Text block =
+--

Audio-visual telecommunications are provided to consumers by identifying a consumer and providing an information appliance comprising a network connection, a telecommunications processor connected to the network connection, and a video processor connected to the network connection. Audio-visual content is provided to the information appliance and fees are collected from an audio-visual content provider.

Description

    TECHNICAL FIELD OF THE INVENTION
  • The invention relates to the field of video telephony, in particular to an integrated multi-network video telephones.
  • BACKGROUND OF THE INVENTION
  • The combination of video and audio channels provide a unique platform for interpersonal communication. With the availability of broadband Internet network connections in the home, there is an opportunity to provide further methods of interaction between content providers and consumers.
  • What is needed, therefore, is a system and method of providing a broadband information appliance.
  • SUMMARY OF THE INVENTION
  • Audio-visual telecommunications are provided to consumers by identifying a consumer and providing an information appliance comprising a network connection, a telecommunications processor connected to the network connection, and a video processor connected to the network connection. Audio-visual content is provided to the information appliance and fees are collected from an audio-visual content provider.
  • BRIEF DESCRIPTION OF THE DRAWINGS
  • For a more complete understanding of the present invention and the advantages thereof, reference is now made to the following description taken in conjunction with the accompanying Drawings in which:
  • FIG. 1 illustrates a household broadband information appliance;
  • FIG. 1A illustrates a handset for a household broadband information appliance;
  • FIG. 2 illustrates a block diagram of a household broadband information appliance;
  • FIG. 3 illustrates a block diagram of a household broadband information appliance; and
  • FIG. 4 illustrates a flowchart for a method of providing A/V telecommunications to a consumer.
  • DETAILED DESCRIPTION OF THE INVENTION
  • Referring now to the drawings, wherein like reference numbers are used to designate like elements throughout the various views, several embodiments of the present invention are further described. The figures are not necessarily drawn to scale, and in some instances the drawings have been exaggerated or simplified for illustrative purposes only. One of ordinary skill in the art will appreciate the many possible applications and variations of the present invention based on the following examples of possible embodiments of the present invention.
  • With reference to FIG. 1, a functional depiction of a broadband information appliance 100 is shown. The broadband information appliance 100 includes a base unit 101. The base unit 101 typically houses the processing circuits, memory storage, interfaces 105, manual inputs 102 and power connections. The base unit 101 may be attached to a display 103. The display 103 may be integral with the base unit 101. The display 103 may be an independent unit fixedly attached to the base unit 101. The display 103 may be interchangeably attached to the base unit 101 such that the display 103 may be easily exchanged for a different display 103.
  • Base unit 101 may include manual inputs 102. Typically the manual inputs 102 may include a standard telephone keypad with ten numeric buttons plus “#” and “*” buttons. The manual inputs 102 may further include any number of other buttons, switches, thumbwheels or other appropriate manual input devices. A wide variety of functions and features may be controlled using the manual inputs 102. Manual inputs 102 may include navigation keys or a joystick for up, down, right and left selections, programmable soft keys. Power and status LEDs may also be provided.

+--

Could you quote the patent text word for word, from "TECHNICAL FIELD OF" up to and including "multi-network video telephones."?

Supplied records =
+--

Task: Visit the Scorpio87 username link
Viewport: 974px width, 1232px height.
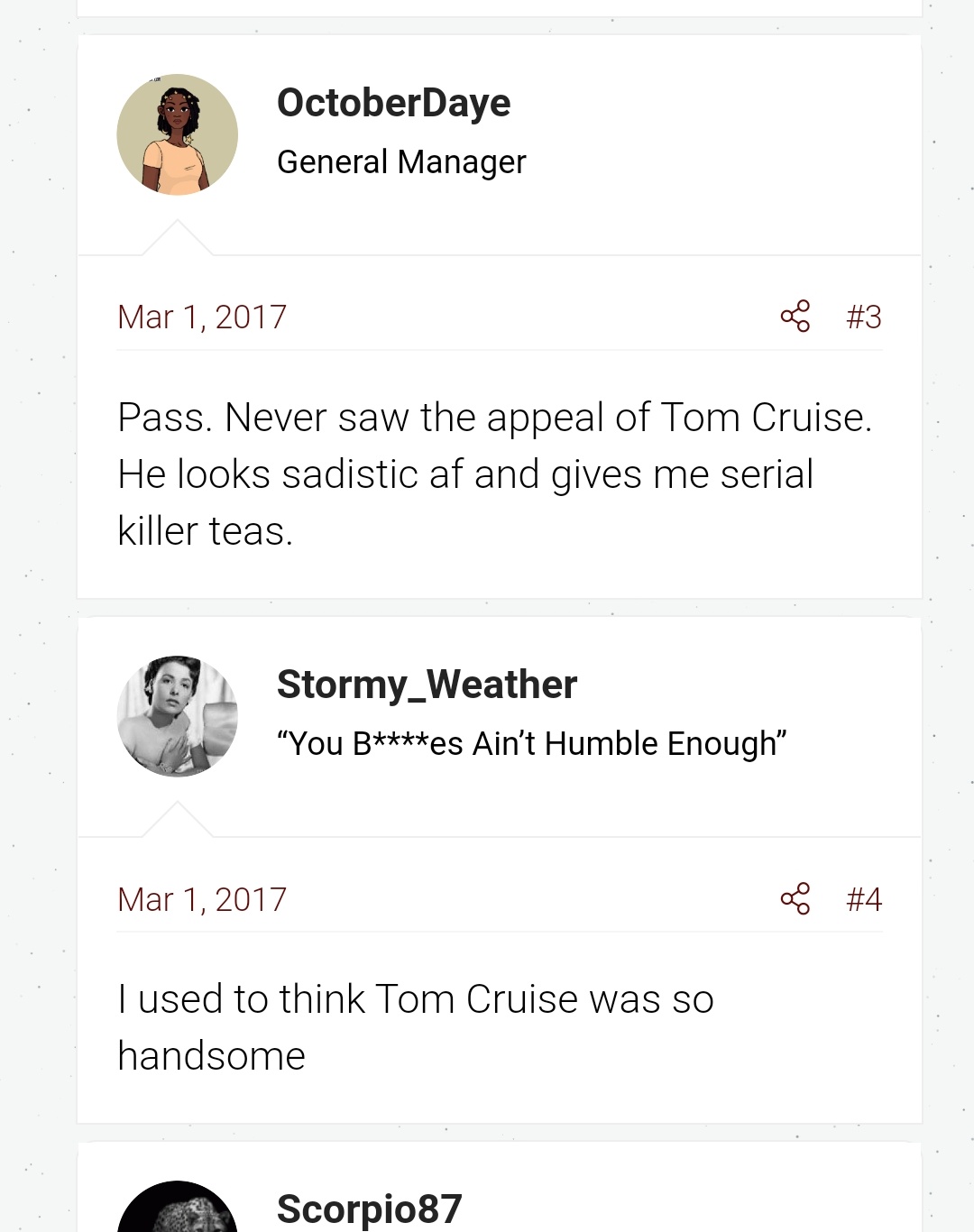Action: [369, 1209]
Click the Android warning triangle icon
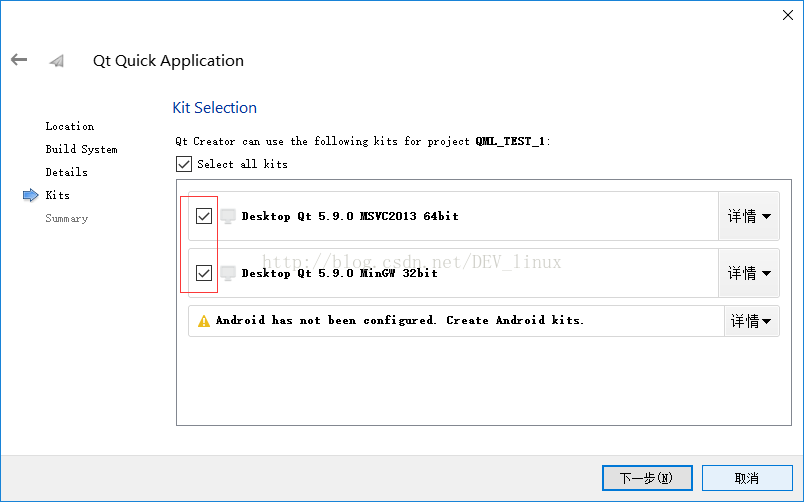Screen dimensions: 804x502 point(204,321)
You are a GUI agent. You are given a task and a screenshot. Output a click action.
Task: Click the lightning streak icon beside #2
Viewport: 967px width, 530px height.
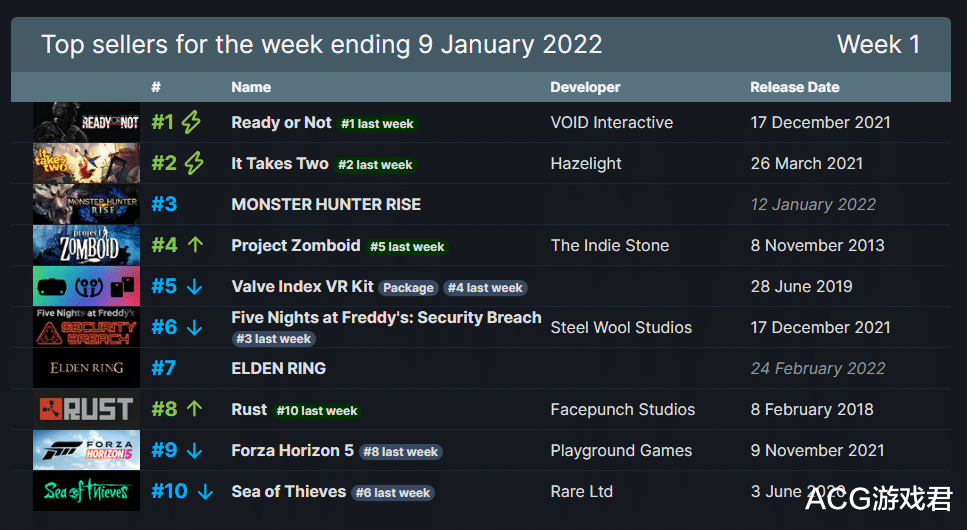click(x=194, y=164)
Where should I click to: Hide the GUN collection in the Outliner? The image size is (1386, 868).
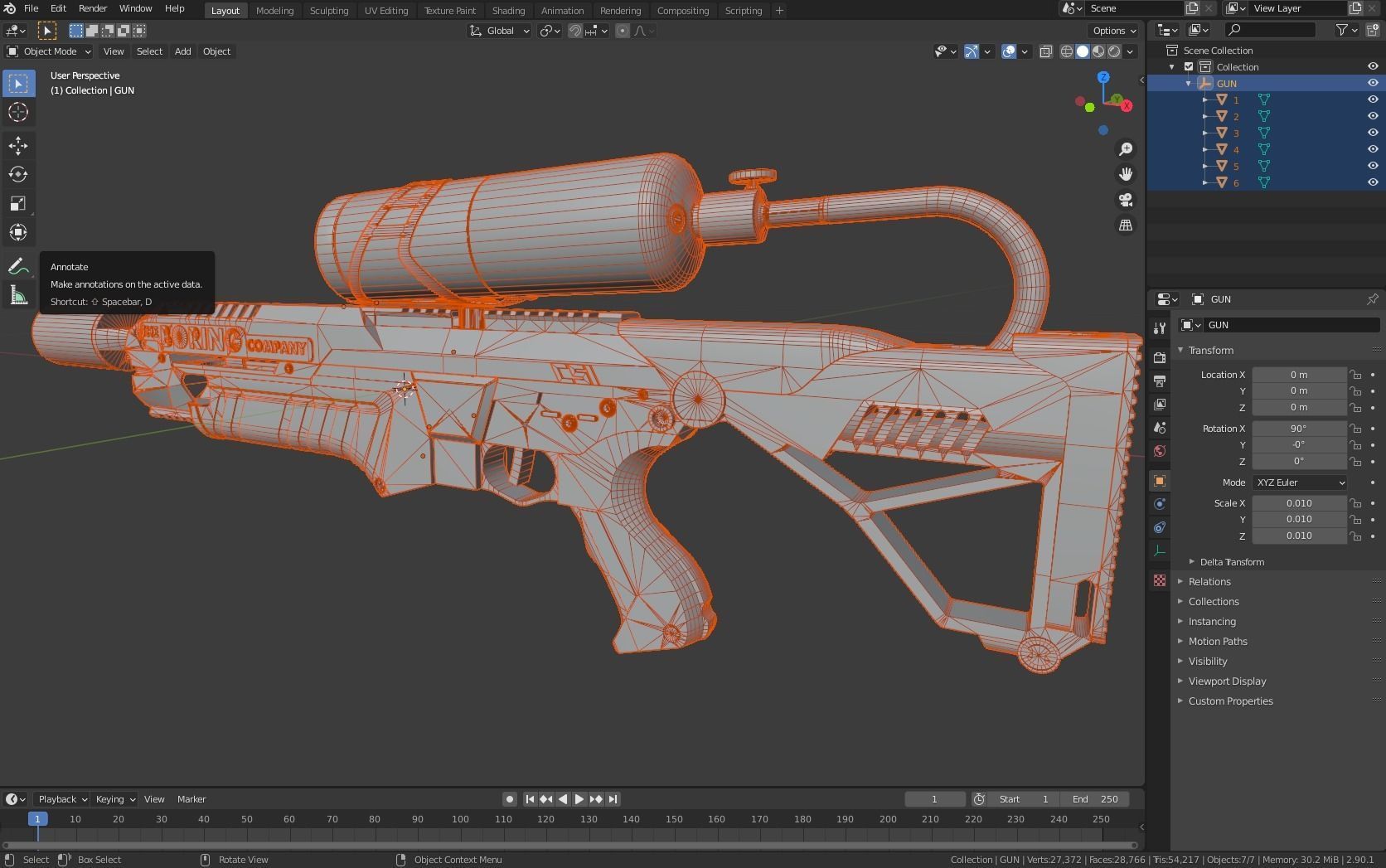coord(1373,83)
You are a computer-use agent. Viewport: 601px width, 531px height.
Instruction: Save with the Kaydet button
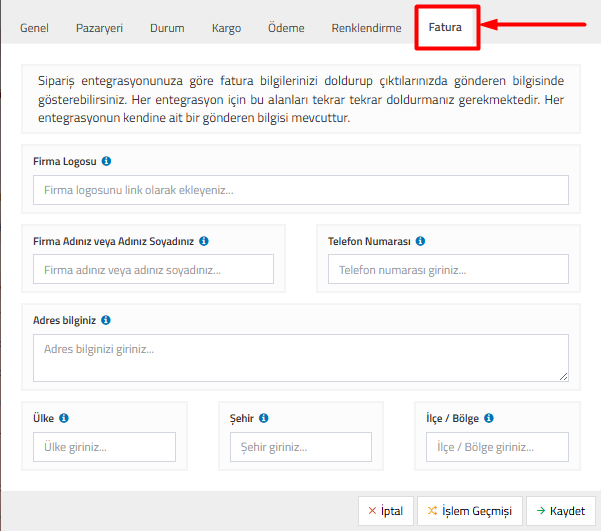point(561,511)
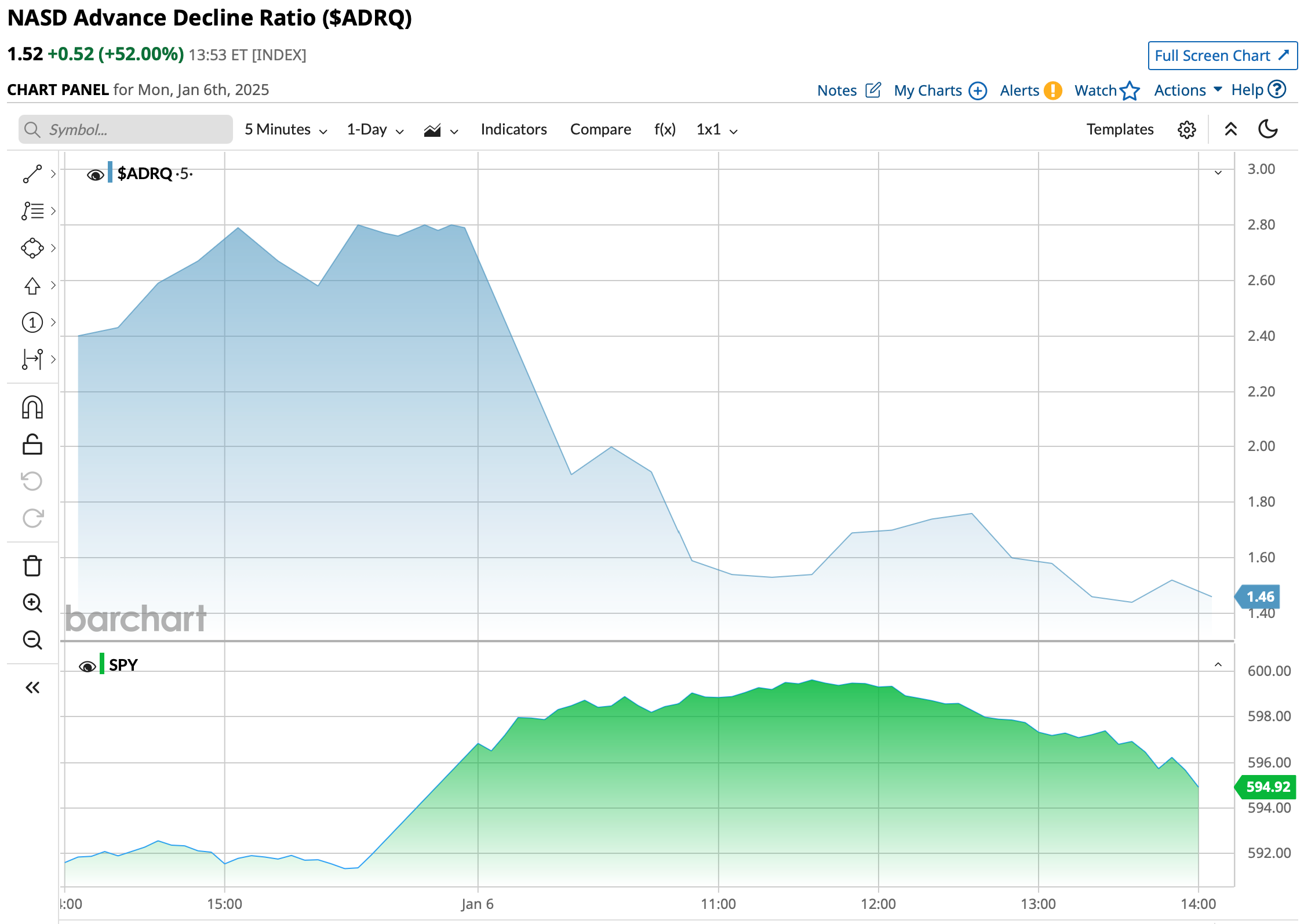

+--

Solution to this task =
TECHNICAL FIELD OF THE INVENTION
  • The invention relates to the field of video telephony, in particular to an integrated multi-network video telephones.